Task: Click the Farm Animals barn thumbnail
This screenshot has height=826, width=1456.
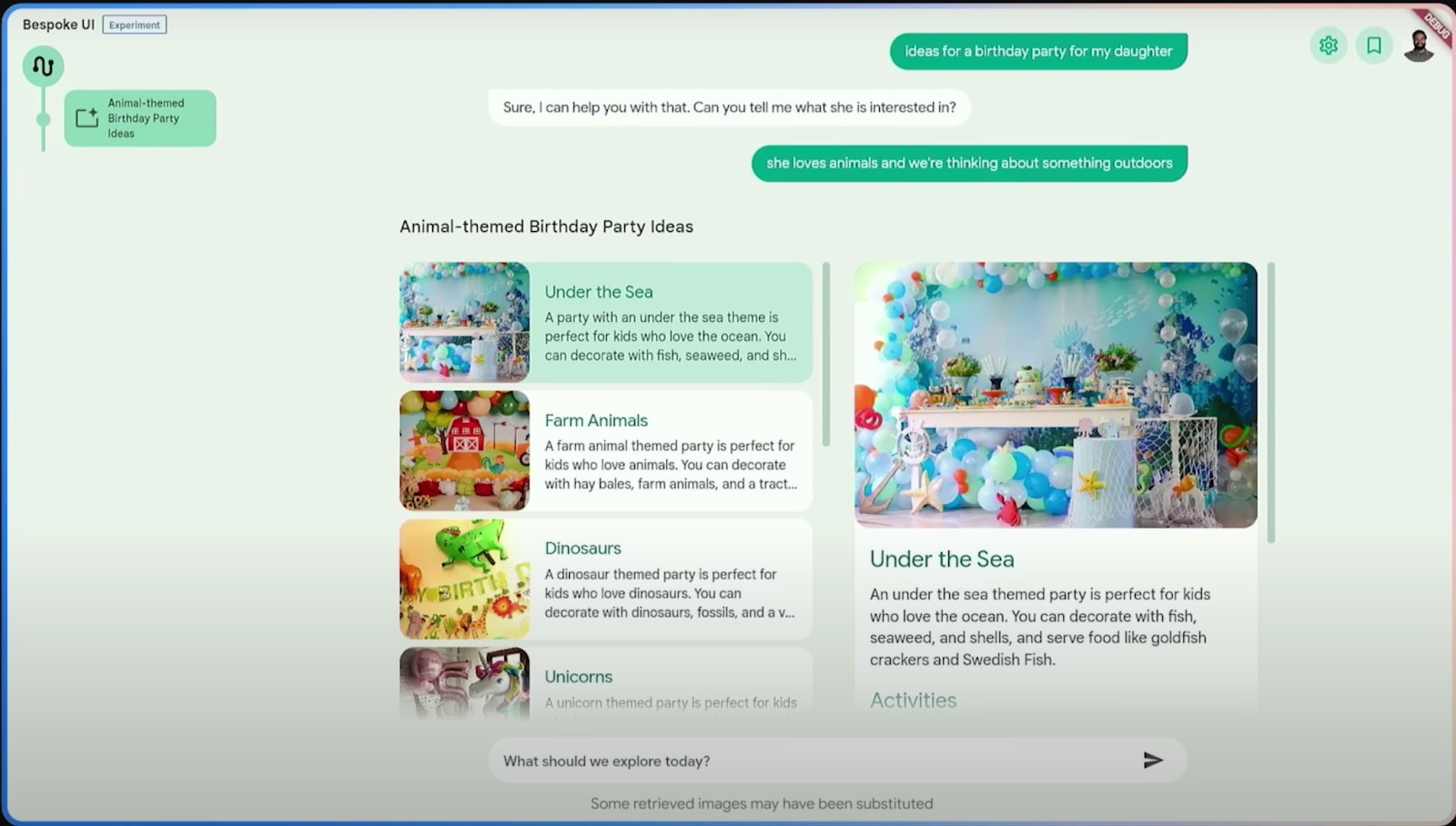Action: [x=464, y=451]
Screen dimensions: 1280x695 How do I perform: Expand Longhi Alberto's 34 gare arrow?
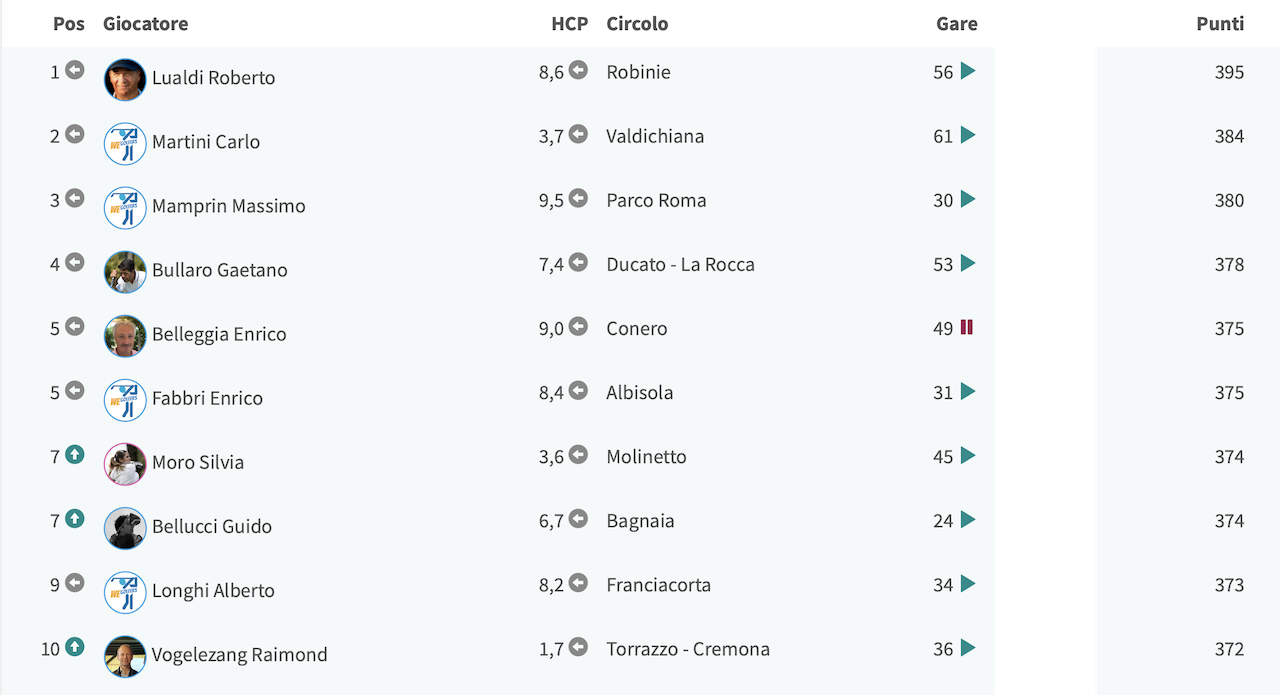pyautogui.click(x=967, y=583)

━━━━━━━━━━━━━━━━━━━━

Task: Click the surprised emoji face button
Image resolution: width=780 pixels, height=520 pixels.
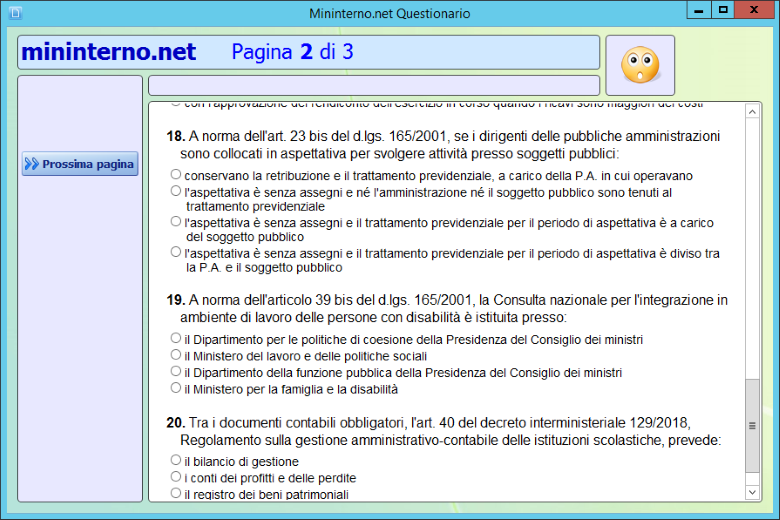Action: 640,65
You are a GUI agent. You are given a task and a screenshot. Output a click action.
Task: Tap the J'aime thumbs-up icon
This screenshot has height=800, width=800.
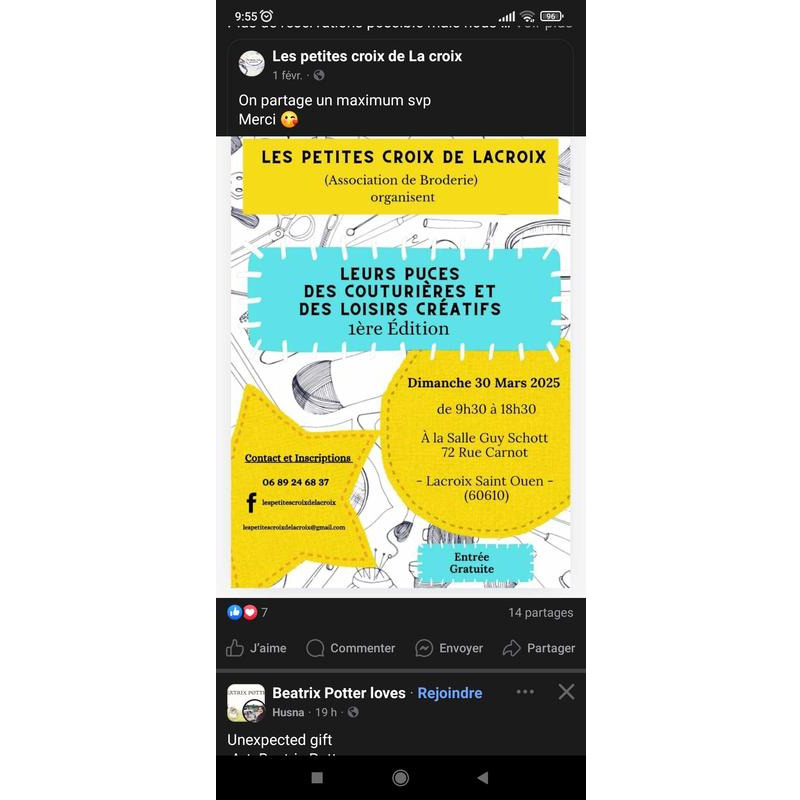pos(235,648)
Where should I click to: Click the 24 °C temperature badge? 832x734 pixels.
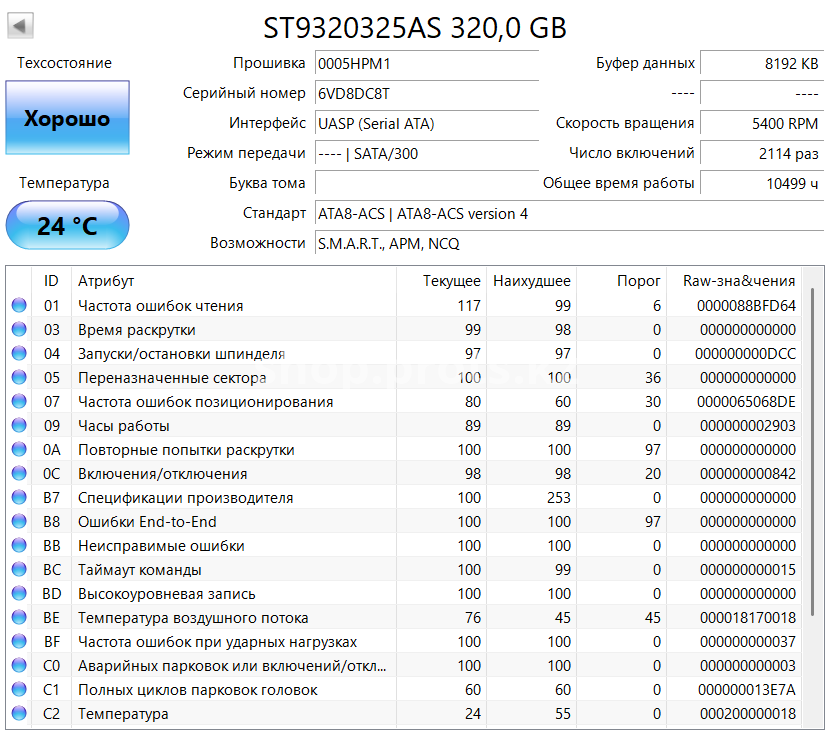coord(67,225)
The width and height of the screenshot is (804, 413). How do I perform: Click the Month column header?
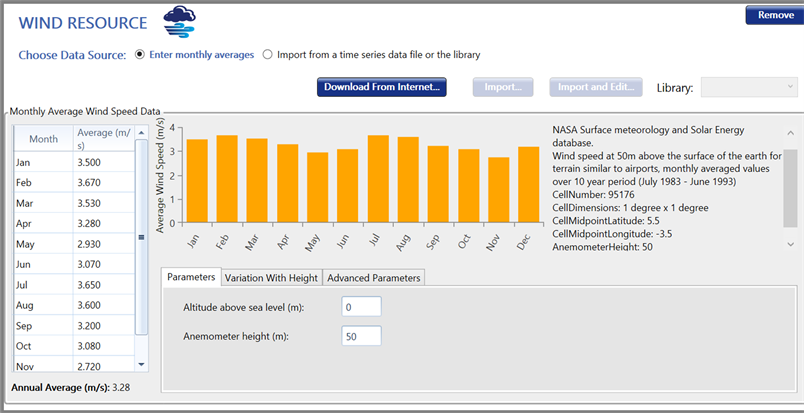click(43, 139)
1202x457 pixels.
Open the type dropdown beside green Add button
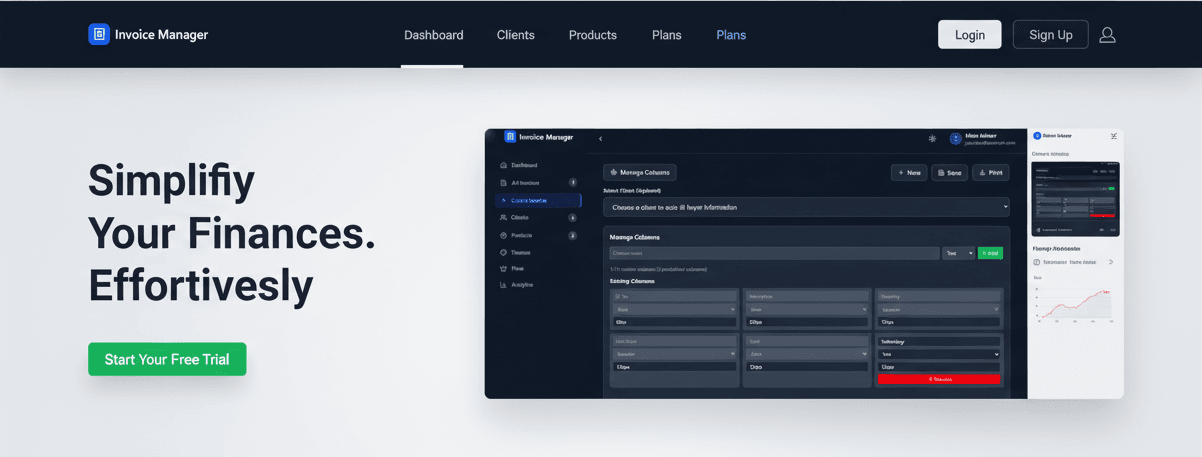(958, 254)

━━━━━━━━━━━━━━━━━━━━

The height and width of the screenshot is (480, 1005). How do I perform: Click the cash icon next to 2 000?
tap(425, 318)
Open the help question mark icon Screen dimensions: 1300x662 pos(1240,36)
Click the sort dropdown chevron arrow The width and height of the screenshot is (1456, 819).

━━━━━━━━━━━━━━━━━━━━

* **Problem**
Using the entries above, extract exactly the span from the line with "Open the help" to the line with "Click the sort", both lines included; leave out everything else.

* **Answer section**
Open the help question mark icon Screen dimensions: 1300x662 pos(1240,36)
Click the sort dropdown chevron arrow The width and height of the screenshot is (1456, 819).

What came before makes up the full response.